The findings show that people with medical debt are just as likely to pay their bills as people with higher credit scores. Those with medical bills in collections are also more likely to pay off all their other debt compared to borrowers with similar scores who had no medical debt at all.
When it comes to default rates, consumers with identical credit scores were equally likely to skip out on a payment regardless of whether or not they owed medical debt. The agency’s conclusion? Outstanding medical bills are not necessarily an accurate reflection of someone’s creditworthiness.
According to the study, having an outstanding medical debt penalized credit scores by up to 10 points more than necessary. Consumers with a paid-off medical collection account on their credit history saw their scores penalized by 22 points more than necessary. Collection accounts are particularly damaging to your score, since they remain on your credit report for seven years.
The problem, according to the CFPB, is that credit bureaus typically don’t make a distinction between medical debts and things like credit card debts or loans when calculating credit scores. In many cases, consumers may not even be aware that they owe an outstanding doctor bill until the debt collectors come calling. By the time the problem is addressed, the damage has already been done.
In its report, the bureau recommends that credit reporting agencies treat medical bills differently to minimize the effect these debts have on credit scores. The agency suggests that doing so would result in more accurate scores that actually reflect an individual’s creditworthiness and risk level.
The CFPB has authority to set rules for credit bureaus and debt collection agencies, including the regulation of credit scoring practices. For the time being, however, the agency says it’s simply trying to offer guidance as to how medical debt should be treated going forward.
What Might Change
Currently, there’s a piece of legislation pending that would require credit bureaus to remove medical debt from credit reports within 45 days after the bills are paid. The Medical Debt Responsibility Act was introduced in 2013 by Rep. Maxine Waters (D-Calif.) but Congress has yet to take any further action. In light of the CFPB’s report, Rep. Waters is now calling for the House Financial Services Committee to hold a hearing on the issue and review the pending bill.

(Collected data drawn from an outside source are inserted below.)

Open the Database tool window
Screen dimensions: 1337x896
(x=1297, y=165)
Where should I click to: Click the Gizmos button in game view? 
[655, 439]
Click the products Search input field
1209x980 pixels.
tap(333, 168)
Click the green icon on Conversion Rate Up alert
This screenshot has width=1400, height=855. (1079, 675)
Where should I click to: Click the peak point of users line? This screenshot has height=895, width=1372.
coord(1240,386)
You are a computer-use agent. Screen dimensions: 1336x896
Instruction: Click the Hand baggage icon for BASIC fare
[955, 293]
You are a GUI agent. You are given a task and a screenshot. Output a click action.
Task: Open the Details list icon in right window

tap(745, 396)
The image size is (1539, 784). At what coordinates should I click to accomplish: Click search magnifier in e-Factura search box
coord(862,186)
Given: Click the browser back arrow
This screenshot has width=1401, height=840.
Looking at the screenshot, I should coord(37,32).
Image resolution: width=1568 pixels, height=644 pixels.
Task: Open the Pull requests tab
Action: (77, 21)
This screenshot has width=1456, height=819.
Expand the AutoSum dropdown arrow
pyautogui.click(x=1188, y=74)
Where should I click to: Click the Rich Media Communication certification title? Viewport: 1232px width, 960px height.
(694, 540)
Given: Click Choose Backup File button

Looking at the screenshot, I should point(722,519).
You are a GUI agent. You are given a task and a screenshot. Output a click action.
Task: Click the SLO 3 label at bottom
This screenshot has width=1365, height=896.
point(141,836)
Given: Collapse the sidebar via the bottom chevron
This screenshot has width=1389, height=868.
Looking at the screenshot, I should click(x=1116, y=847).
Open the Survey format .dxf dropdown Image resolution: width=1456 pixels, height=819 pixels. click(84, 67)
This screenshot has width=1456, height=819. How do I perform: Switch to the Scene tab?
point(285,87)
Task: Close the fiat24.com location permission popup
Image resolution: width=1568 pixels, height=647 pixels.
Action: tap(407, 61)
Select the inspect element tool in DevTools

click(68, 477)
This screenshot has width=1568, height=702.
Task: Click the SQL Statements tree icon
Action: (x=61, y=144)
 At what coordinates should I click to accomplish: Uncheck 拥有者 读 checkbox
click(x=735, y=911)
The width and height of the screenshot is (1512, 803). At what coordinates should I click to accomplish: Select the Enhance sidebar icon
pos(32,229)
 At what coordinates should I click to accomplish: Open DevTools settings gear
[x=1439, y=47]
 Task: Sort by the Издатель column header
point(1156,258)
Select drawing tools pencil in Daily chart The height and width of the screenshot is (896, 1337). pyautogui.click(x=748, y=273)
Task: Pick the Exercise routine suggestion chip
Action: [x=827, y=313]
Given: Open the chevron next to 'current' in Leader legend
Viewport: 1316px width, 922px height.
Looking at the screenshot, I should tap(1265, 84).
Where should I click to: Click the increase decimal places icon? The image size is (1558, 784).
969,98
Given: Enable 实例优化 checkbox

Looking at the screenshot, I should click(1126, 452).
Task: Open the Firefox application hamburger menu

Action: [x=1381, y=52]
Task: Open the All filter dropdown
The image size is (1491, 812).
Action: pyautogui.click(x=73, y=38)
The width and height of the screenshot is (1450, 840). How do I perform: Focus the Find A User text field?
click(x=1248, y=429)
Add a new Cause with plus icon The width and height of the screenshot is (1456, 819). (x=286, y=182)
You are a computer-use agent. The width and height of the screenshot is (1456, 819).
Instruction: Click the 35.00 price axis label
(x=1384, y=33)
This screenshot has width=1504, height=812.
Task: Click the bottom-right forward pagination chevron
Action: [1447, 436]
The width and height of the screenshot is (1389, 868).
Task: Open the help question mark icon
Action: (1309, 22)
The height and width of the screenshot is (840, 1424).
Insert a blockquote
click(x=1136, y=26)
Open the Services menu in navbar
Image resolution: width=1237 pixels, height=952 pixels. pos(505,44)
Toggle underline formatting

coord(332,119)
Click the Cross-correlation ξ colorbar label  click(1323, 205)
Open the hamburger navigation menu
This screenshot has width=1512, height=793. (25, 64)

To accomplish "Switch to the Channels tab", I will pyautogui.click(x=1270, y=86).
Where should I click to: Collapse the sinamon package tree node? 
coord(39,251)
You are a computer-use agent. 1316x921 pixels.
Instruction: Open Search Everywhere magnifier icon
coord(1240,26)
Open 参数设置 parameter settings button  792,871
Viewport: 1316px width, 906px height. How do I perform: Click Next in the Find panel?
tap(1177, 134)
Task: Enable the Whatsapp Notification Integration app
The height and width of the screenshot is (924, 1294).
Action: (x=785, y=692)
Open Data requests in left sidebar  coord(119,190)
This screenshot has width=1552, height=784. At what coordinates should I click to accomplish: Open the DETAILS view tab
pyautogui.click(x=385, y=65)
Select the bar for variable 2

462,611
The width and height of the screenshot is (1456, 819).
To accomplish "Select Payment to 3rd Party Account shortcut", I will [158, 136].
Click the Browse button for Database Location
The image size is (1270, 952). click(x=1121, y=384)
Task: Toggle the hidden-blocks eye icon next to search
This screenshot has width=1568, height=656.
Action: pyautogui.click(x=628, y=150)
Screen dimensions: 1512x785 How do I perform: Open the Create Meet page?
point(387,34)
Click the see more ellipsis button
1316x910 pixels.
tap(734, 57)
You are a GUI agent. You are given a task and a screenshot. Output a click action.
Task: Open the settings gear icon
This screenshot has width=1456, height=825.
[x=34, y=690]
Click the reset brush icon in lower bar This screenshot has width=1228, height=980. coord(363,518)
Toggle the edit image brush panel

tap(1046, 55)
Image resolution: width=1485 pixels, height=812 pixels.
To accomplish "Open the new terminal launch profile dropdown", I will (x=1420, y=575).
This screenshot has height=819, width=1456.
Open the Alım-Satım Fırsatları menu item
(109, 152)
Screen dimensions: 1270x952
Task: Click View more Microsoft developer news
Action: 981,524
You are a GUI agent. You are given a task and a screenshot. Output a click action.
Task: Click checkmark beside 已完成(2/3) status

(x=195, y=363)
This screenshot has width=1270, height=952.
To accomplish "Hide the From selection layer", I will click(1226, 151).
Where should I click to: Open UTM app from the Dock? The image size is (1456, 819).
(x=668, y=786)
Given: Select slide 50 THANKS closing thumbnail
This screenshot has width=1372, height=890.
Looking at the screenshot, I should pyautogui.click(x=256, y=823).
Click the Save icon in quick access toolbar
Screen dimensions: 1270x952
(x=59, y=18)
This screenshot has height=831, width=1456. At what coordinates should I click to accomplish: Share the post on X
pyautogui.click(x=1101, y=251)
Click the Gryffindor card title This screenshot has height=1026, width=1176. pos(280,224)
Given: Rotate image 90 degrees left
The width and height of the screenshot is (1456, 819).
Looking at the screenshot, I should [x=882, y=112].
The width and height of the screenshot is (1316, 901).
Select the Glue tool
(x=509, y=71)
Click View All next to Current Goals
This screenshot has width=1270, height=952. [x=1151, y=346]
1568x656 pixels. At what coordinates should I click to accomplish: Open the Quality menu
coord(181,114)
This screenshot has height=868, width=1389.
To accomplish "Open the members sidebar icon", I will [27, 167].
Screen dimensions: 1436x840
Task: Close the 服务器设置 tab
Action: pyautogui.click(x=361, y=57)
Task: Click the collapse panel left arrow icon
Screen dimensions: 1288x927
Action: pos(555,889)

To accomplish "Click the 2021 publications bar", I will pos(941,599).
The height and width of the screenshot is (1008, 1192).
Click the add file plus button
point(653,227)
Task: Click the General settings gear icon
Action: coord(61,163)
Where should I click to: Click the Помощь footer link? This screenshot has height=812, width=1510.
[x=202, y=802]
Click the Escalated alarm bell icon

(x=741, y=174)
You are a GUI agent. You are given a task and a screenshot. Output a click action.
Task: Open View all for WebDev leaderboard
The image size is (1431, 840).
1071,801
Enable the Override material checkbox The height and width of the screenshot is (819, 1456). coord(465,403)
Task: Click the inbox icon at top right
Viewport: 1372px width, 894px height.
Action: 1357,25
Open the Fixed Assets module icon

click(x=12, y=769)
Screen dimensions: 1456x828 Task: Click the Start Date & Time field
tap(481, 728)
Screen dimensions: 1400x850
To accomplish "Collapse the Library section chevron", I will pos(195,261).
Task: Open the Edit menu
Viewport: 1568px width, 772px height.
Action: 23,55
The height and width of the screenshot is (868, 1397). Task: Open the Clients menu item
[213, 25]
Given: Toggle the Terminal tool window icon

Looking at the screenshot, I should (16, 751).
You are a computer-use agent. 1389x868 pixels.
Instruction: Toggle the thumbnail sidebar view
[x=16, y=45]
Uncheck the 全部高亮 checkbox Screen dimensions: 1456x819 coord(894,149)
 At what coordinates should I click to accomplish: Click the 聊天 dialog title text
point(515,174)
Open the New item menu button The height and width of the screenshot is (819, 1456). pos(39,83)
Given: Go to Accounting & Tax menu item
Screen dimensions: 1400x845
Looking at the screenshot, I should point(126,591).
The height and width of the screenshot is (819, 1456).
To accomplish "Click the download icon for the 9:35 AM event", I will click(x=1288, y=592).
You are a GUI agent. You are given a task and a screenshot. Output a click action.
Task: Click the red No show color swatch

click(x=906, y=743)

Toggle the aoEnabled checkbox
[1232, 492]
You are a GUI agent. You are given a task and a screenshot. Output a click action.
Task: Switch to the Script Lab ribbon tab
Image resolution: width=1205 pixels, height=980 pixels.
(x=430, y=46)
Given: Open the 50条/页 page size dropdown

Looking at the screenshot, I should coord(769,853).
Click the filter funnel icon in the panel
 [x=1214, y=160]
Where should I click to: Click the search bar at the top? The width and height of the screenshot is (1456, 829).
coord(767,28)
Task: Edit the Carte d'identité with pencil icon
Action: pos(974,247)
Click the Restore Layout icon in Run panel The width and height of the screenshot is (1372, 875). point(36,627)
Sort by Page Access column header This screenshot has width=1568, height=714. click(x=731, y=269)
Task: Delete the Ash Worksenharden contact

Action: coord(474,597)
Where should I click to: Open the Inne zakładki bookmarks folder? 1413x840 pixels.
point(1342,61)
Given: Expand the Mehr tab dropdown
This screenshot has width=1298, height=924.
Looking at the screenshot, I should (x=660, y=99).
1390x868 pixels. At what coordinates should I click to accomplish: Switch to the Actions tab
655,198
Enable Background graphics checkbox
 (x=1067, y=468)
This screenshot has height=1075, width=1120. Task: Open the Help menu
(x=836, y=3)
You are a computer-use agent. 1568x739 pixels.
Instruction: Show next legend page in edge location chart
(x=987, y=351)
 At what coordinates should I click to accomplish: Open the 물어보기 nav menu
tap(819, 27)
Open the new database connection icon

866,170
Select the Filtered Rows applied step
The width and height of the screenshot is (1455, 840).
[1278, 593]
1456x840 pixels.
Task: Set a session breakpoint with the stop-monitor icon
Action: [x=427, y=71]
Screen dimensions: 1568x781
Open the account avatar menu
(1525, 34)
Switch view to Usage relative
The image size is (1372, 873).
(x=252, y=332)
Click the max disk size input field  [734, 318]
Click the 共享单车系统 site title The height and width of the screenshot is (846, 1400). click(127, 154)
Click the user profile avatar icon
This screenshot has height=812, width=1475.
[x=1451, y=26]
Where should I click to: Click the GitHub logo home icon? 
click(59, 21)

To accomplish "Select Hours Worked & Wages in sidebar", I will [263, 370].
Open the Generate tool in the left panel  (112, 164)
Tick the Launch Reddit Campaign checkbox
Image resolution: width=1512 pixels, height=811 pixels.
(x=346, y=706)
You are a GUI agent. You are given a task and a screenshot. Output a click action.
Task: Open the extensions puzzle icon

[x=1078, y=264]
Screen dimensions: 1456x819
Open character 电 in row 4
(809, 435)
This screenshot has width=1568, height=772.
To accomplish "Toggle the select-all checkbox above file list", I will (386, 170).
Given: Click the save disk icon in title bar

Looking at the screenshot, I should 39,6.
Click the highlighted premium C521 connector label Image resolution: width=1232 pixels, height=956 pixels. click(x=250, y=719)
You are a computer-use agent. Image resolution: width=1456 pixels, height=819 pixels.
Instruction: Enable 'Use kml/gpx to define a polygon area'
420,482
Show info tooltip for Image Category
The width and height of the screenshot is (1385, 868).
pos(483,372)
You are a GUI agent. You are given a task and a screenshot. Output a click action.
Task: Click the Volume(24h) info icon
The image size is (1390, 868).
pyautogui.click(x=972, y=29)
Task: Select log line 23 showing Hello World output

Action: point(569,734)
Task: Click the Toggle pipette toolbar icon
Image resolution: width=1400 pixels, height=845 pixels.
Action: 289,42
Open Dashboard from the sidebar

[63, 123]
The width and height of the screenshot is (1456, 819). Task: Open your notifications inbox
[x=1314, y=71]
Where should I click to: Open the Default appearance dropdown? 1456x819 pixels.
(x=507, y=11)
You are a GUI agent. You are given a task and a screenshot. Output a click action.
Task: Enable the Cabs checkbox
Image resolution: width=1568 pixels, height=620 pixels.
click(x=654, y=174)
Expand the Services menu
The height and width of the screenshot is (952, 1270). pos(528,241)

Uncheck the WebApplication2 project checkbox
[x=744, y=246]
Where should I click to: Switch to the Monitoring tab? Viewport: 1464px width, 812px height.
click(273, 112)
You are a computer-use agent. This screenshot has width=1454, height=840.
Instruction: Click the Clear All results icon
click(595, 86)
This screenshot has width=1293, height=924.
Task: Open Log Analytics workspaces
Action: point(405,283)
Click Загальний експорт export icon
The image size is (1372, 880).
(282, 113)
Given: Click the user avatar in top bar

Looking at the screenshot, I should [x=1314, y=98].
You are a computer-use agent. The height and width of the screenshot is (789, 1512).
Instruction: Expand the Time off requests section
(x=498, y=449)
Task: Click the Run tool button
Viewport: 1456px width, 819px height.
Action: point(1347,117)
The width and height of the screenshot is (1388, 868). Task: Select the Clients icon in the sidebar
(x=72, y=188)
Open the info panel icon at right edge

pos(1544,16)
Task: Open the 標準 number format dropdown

If Congress decides to move forward with the legislation, it could have a significant impact on the millions of Americans who currently owe outstanding medical debt. According to the Federal Reserve, medical bills account for more than half of all collections debt that appear on consumer credit reports. Changing the way medical debt is viewed for credit score calculations could make it much easier for consumers to get approved for new loans or lines of credit going forward.